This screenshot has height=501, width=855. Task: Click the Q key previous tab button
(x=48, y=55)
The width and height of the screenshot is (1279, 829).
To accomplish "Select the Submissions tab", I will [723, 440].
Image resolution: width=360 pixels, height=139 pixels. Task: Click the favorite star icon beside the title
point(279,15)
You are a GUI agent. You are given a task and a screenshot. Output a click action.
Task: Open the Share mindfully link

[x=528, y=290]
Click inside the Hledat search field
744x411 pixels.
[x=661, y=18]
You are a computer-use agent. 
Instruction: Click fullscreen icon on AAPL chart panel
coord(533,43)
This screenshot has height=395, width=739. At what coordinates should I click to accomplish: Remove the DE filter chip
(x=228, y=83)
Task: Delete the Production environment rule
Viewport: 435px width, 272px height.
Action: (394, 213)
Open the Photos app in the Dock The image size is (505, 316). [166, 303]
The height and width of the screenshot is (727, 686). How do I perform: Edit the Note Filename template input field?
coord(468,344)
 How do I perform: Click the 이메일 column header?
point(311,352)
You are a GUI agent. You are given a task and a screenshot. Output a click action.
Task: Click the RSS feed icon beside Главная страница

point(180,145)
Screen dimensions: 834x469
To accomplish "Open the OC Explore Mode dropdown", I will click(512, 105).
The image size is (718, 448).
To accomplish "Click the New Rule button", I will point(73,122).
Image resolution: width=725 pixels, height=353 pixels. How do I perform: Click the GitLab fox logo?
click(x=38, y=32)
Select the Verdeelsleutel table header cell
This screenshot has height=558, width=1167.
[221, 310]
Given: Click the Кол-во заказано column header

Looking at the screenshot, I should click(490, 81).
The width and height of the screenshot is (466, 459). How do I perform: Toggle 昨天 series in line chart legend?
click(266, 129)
+---+
### Exercise directions
Set down exactly the lines that begin with the one containing "Image resolution: width=725" and end with the last line above, and no others.

### Response for this exercise
Image resolution: width=725 pixels, height=353 pixels. How do I perform: Click the GitLab fox logo?
click(x=38, y=32)
Select the Verdeelsleutel table header cell
This screenshot has height=558, width=1167.
[221, 310]
Given: Click the Кол-во заказано column header

Looking at the screenshot, I should click(490, 81).
The width and height of the screenshot is (466, 459). How do I perform: Toggle 昨天 series in line chart legend?
click(266, 129)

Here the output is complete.